» What needs to be done: Convert the rows into a numbered list, leaving out any blank lines.

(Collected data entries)

• • • • •

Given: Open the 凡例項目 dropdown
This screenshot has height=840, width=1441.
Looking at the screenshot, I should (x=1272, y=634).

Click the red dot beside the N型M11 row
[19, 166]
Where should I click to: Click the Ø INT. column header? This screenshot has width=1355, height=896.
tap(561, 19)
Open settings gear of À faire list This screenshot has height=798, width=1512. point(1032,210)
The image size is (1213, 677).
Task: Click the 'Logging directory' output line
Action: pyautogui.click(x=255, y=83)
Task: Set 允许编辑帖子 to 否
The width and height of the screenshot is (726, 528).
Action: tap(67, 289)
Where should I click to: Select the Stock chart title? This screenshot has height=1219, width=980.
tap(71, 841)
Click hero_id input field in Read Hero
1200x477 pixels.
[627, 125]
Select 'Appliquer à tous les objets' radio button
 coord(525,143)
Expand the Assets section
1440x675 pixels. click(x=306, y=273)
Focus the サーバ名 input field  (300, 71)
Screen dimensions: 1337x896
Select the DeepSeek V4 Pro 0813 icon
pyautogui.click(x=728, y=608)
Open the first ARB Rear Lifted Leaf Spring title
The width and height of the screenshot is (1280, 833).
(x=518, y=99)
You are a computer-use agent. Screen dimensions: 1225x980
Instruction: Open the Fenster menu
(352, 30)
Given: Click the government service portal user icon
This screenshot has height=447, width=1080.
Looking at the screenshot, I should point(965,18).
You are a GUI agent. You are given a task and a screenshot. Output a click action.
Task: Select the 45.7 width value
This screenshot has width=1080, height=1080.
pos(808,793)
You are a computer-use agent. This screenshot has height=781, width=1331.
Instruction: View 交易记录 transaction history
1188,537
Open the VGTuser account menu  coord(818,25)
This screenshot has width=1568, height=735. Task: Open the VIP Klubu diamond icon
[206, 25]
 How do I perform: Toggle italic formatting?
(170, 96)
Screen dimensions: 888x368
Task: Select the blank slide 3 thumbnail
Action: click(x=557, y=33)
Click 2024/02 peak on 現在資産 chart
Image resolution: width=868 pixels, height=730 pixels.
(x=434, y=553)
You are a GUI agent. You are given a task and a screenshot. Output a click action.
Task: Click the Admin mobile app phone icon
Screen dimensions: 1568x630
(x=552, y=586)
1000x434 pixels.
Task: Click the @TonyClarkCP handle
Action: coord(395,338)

• • • • •

» The completed task:
1. Given: Open the 凡例項目 dropdown
2. This screenshot has height=840, width=1441.
3. Looking at the screenshot, I should (x=1272, y=634).
4. Click the red dot beside the N型M11 row
5. [19, 166]
6. Where should I click to: Click the Ø INT. column header? This screenshot has width=1355, height=896.
7. tap(561, 19)
8. Open settings gear of À faire list This screenshot has height=798, width=1512. point(1032,210)
9. The image size is (1213, 677).
10. Task: Click the 'Logging directory' output line
11. Action: pyautogui.click(x=255, y=83)
12. Task: Set 允许编辑帖子 to 否
13. The width and height of the screenshot is (726, 528).
14. Action: tap(67, 289)
15. Where should I click to: Select the Stock chart title? This screenshot has height=1219, width=980.
16. tap(71, 841)
17. Click hero_id input field in Read Hero
18. 1200x477 pixels.
19. [627, 125]
20. Select 'Appliquer à tous les objets' radio button
21.  coord(525,143)
22. Expand the Assets section
23. 1440x675 pixels. click(x=306, y=273)
24. Focus the サーバ名 input field  (300, 71)
25. Screen dimensions: 1337x896
26. Select the DeepSeek V4 Pro 0813 icon
27. pyautogui.click(x=728, y=608)
28. Open the first ARB Rear Lifted Leaf Spring title
29. The width and height of the screenshot is (1280, 833).
30. (x=518, y=99)
31. You are a computer-use agent. Screen dimensions: 1225x980
32. Instruction: Open the Fenster menu
33. (352, 30)
34. Given: Click the government service portal user icon
35. This screenshot has height=447, width=1080.
36. Looking at the screenshot, I should point(965,18).
37. You are a GUI agent. You are given a task and a screenshot. Output a click action.
38. Task: Select the 45.7 width value
39. This screenshot has width=1080, height=1080.
40. pos(808,793)
41. You are a computer-use agent. This screenshot has height=781, width=1331.
42. Instruction: View 交易记录 transaction history
43. 1188,537
44. Open the VGTuser account menu  coord(818,25)
45. This screenshot has width=1568, height=735. Task: Open the VIP Klubu diamond icon
46. [206, 25]
47.  How do I perform: Toggle italic formatting?
48. (170, 96)
49. Screen dimensions: 888x368
50. Task: Select the blank slide 3 thumbnail
51. Action: click(x=557, y=33)
52. Click 2024/02 peak on 現在資産 chart
53. Image resolution: width=868 pixels, height=730 pixels.
54. (x=434, y=553)
55. You are a GUI agent. You are given a task and a screenshot. Output a click action.
56. Task: Click the Admin mobile app phone icon
57. Screen dimensions: 1568x630
58. (x=552, y=586)
59. 1000x434 pixels.
60. Task: Click the @TonyClarkCP handle
61. Action: coord(395,338)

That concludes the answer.